EXERCISE DESCRIPTION :: Scan the entries below for lines holding "extensions". Give the number of such lines alone.

[Items from a data source]

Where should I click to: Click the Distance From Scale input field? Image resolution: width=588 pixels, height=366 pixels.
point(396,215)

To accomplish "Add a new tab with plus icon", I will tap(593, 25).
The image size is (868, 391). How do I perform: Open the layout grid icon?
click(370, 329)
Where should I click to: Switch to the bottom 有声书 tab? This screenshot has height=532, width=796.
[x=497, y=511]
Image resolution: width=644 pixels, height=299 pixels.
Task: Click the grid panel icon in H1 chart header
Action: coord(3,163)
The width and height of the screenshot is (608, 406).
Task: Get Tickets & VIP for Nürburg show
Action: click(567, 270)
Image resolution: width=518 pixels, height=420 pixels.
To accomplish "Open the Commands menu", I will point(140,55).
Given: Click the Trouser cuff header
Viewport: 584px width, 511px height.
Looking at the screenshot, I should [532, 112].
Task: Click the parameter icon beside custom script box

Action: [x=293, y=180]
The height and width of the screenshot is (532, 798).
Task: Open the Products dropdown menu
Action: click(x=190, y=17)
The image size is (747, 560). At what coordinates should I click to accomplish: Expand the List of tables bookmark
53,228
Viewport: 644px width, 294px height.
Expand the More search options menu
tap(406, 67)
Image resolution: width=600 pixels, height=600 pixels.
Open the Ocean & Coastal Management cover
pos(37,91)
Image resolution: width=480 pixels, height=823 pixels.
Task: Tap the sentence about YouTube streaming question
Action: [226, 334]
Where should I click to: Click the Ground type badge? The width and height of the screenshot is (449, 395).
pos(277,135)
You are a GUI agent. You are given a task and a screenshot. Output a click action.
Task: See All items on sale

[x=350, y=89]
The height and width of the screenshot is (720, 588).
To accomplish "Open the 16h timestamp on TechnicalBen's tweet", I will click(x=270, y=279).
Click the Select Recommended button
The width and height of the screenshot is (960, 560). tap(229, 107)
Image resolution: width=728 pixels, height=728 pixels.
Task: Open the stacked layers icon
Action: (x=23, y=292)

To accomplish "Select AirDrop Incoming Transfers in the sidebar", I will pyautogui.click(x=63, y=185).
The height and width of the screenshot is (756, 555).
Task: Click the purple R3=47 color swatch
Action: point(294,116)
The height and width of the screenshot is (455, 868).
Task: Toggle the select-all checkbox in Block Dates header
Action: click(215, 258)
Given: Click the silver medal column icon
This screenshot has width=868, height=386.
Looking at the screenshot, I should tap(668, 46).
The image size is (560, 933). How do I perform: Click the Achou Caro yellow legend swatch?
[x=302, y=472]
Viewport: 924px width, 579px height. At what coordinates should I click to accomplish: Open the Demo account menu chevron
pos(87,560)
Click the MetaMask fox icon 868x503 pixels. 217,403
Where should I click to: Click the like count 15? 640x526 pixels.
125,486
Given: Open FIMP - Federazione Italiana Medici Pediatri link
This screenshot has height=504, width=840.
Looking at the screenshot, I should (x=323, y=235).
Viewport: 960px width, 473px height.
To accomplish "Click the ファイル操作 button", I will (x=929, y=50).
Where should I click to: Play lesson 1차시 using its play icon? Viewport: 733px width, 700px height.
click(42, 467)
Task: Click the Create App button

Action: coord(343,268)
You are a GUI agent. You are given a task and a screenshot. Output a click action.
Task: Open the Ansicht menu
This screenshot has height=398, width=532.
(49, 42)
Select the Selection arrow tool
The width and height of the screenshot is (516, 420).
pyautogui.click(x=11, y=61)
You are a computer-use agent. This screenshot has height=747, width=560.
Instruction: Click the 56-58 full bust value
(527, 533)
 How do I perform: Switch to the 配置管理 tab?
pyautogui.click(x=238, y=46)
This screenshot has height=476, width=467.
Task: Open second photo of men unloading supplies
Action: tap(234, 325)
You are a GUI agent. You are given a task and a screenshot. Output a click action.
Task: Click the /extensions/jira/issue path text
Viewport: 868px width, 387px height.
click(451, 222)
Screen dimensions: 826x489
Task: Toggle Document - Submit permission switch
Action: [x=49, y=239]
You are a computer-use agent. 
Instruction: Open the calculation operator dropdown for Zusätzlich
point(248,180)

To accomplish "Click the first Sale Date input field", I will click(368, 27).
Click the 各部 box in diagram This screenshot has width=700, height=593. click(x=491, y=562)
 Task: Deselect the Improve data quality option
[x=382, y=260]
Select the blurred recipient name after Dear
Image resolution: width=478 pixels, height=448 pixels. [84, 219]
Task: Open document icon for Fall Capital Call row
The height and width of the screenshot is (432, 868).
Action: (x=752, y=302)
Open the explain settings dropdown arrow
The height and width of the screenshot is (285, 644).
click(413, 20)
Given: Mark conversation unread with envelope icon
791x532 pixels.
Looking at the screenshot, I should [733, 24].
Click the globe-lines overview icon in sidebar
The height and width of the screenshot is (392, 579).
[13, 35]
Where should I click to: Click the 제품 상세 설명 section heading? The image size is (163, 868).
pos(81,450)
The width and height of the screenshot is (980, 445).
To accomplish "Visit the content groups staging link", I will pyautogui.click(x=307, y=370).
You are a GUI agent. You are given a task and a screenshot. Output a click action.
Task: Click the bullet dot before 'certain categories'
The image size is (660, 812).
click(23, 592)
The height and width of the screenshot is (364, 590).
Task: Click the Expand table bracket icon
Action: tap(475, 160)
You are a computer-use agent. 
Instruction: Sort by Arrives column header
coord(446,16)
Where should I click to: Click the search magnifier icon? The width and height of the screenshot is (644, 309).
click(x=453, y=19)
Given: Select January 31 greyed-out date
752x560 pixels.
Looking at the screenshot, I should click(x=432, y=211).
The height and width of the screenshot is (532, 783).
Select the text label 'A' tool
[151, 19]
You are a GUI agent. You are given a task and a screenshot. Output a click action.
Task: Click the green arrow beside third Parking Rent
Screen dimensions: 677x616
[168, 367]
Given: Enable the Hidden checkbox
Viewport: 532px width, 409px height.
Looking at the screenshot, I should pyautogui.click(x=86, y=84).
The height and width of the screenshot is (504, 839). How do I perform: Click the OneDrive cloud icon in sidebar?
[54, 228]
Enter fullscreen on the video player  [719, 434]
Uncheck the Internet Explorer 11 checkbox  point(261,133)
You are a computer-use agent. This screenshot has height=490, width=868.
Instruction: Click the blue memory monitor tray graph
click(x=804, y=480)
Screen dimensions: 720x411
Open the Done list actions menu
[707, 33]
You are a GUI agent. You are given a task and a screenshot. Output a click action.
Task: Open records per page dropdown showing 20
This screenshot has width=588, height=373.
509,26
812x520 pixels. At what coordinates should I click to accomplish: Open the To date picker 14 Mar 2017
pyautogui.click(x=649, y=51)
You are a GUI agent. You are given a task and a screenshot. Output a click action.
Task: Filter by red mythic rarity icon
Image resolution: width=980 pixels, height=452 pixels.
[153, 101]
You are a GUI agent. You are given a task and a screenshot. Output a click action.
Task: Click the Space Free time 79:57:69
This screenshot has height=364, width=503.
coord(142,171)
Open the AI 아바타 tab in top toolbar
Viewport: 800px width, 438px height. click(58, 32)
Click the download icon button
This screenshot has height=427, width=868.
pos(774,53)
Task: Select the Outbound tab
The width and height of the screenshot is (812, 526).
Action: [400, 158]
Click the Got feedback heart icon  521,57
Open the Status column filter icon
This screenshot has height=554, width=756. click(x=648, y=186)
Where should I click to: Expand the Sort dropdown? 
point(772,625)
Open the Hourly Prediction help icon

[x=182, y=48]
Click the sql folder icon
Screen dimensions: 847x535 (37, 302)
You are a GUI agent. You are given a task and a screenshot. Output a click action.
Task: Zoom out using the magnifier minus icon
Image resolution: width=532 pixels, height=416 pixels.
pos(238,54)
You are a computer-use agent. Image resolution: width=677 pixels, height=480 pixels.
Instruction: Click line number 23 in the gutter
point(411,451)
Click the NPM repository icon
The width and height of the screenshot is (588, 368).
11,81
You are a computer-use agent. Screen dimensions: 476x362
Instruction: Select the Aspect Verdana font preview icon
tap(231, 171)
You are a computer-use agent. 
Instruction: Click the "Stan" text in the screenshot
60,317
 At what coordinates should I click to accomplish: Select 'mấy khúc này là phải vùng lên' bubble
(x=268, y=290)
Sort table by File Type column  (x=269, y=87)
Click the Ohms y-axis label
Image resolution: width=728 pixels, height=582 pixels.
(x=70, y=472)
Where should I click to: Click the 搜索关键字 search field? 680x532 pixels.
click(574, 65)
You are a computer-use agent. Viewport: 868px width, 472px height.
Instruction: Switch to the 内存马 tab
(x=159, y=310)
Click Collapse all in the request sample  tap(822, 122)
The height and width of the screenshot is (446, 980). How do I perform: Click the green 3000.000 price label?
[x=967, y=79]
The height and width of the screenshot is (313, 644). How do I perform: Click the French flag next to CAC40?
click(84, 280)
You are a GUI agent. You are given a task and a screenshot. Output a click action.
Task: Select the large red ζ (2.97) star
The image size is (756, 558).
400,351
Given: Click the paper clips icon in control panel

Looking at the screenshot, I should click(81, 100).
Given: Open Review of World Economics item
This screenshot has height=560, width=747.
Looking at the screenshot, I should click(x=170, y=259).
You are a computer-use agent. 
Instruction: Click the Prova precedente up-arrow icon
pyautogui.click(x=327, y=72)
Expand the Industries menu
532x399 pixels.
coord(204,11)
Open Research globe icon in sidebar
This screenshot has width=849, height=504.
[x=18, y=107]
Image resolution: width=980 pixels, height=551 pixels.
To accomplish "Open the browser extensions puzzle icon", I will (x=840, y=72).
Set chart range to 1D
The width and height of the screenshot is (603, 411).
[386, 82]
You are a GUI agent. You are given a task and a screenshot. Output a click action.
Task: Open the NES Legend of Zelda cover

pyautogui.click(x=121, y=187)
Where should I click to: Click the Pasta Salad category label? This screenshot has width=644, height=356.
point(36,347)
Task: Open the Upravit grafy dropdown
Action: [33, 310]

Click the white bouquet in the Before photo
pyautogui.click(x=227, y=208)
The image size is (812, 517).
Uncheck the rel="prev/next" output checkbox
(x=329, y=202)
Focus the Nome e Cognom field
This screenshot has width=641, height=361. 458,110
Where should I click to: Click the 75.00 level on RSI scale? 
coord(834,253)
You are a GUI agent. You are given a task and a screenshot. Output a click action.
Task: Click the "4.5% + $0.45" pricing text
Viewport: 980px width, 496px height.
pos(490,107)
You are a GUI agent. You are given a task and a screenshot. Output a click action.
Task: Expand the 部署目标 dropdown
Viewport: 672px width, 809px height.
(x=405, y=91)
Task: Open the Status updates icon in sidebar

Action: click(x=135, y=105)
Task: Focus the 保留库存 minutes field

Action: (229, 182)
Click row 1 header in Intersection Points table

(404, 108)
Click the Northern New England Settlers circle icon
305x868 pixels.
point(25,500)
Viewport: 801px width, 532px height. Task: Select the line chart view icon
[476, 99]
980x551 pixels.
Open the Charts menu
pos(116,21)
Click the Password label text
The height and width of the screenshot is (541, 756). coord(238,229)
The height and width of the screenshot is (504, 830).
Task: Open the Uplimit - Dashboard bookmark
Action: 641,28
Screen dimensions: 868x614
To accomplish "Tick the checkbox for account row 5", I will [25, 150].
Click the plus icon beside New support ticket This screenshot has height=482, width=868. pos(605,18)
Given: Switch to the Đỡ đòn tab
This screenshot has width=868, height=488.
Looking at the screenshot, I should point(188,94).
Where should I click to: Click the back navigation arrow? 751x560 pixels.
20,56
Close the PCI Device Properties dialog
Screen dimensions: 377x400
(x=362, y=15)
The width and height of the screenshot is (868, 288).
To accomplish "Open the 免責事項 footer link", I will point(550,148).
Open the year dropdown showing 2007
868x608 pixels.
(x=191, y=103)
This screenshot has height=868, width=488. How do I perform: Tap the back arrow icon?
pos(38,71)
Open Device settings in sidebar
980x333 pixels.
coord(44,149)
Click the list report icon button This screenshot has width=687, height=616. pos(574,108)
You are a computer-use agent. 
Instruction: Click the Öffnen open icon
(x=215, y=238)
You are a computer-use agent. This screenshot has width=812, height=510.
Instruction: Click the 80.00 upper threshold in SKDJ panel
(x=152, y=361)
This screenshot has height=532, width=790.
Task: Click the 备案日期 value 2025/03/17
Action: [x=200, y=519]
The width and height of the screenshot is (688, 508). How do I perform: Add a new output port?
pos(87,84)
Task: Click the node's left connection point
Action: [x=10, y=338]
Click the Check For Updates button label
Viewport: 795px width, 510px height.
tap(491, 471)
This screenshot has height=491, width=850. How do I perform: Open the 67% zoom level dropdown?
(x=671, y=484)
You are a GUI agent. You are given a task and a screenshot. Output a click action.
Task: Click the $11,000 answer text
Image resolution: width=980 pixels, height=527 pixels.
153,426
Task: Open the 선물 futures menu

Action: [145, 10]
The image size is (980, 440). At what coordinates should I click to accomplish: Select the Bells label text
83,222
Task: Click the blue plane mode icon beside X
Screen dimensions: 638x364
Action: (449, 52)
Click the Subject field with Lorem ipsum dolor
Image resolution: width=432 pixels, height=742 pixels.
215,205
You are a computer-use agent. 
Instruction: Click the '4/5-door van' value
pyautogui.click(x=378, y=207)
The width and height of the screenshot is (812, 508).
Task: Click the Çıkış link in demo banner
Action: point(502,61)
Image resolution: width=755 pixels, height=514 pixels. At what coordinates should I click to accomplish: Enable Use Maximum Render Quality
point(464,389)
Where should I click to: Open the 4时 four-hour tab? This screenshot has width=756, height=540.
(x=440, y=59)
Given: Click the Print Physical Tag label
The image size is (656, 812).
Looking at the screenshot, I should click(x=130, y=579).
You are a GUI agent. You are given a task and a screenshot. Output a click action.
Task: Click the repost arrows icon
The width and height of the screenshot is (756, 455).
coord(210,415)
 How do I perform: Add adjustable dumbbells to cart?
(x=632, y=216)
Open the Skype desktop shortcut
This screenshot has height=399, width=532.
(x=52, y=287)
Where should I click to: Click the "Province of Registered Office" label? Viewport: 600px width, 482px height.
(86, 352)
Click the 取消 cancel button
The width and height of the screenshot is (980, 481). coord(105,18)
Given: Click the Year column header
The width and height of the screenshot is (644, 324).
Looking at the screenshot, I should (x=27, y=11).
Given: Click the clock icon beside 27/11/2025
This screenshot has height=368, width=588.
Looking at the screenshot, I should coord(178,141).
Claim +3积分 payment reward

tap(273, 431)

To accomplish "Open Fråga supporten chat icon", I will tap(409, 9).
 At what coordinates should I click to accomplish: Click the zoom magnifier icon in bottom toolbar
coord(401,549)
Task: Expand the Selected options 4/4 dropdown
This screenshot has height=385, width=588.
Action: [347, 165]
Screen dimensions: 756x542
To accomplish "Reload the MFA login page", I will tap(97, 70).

RESPONSE TO THE EXERCISE :: 2